++++ Dataset extract

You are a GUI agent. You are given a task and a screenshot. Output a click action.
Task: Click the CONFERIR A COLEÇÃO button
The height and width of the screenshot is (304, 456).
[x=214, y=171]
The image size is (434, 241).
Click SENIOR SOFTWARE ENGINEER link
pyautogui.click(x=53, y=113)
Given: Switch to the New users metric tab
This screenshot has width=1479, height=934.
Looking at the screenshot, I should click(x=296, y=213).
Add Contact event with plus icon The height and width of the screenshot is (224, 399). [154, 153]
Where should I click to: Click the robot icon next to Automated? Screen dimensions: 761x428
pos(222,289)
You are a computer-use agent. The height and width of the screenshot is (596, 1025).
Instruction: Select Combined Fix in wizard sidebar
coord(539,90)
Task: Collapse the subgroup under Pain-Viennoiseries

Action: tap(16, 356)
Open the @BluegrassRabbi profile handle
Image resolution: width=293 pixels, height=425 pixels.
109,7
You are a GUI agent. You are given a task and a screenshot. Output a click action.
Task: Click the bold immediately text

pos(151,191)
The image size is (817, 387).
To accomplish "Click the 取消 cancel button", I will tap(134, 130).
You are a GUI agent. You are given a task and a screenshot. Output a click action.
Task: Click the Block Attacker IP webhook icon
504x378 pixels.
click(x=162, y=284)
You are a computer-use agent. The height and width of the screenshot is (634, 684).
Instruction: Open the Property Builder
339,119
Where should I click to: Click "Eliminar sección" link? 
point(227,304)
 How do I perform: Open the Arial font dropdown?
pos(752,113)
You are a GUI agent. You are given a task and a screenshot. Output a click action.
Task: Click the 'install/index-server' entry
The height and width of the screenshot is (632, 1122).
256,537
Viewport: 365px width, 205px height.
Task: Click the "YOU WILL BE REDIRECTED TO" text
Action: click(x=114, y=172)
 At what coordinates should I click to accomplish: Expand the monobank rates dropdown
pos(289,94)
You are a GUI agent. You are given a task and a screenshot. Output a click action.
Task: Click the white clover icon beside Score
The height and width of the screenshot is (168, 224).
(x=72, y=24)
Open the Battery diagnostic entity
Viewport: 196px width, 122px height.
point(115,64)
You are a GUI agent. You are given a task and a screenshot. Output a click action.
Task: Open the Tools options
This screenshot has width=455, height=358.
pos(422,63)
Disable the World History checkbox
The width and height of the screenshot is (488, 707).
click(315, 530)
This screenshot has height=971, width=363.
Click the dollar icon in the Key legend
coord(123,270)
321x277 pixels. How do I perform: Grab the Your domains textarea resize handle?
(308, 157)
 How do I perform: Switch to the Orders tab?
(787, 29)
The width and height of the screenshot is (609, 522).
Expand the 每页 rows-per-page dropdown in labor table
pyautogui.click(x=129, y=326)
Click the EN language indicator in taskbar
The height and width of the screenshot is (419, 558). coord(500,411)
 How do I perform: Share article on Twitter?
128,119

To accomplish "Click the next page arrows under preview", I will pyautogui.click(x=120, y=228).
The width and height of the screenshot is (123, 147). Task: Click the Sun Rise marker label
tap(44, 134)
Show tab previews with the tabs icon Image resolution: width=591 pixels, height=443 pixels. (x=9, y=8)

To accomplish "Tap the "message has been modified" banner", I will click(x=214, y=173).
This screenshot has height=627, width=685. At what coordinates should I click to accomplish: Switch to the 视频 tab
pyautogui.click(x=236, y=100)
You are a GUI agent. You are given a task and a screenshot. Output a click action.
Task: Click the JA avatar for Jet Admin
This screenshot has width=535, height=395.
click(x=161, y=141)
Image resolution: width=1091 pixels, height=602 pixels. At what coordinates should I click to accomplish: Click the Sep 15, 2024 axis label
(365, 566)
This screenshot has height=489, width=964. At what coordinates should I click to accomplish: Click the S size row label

++++++++

Retype the lines of the material from the one containing "This screenshot has height=971, width=363." through the last line, exactly, and give no other lines.

Answer box:
This screenshot has height=971, width=363.
Click the dollar icon in the Key legend
coord(123,270)
321x277 pixels. How do I perform: Grab the Your domains textarea resize handle?
(308, 157)
 How do I perform: Switch to the Orders tab?
(787, 29)
The width and height of the screenshot is (609, 522).
Expand the 每页 rows-per-page dropdown in labor table
pyautogui.click(x=129, y=326)
Click the EN language indicator in taskbar
The height and width of the screenshot is (419, 558). coord(500,411)
 How do I perform: Share article on Twitter?
128,119

To accomplish "Click the next page arrows under preview", I will pyautogui.click(x=120, y=228).
The width and height of the screenshot is (123, 147). Task: Click the Sun Rise marker label
tap(44, 134)
Show tab previews with the tabs icon Image resolution: width=591 pixels, height=443 pixels. (x=9, y=8)

To accomplish "Tap the "message has been modified" banner", I will click(x=214, y=173).
This screenshot has height=627, width=685. At what coordinates should I click to accomplish: Switch to the 视频 tab
pyautogui.click(x=236, y=100)
You are a GUI agent. You are given a task and a screenshot. Output a click action.
Task: Click the JA avatar for Jet Admin
This screenshot has width=535, height=395.
click(x=161, y=141)
Image resolution: width=1091 pixels, height=602 pixels. At what coordinates should I click to accomplish: Click the Sep 15, 2024 axis label
(365, 566)
This screenshot has height=489, width=964. At what coordinates should I click to accomplish: Click the S size row label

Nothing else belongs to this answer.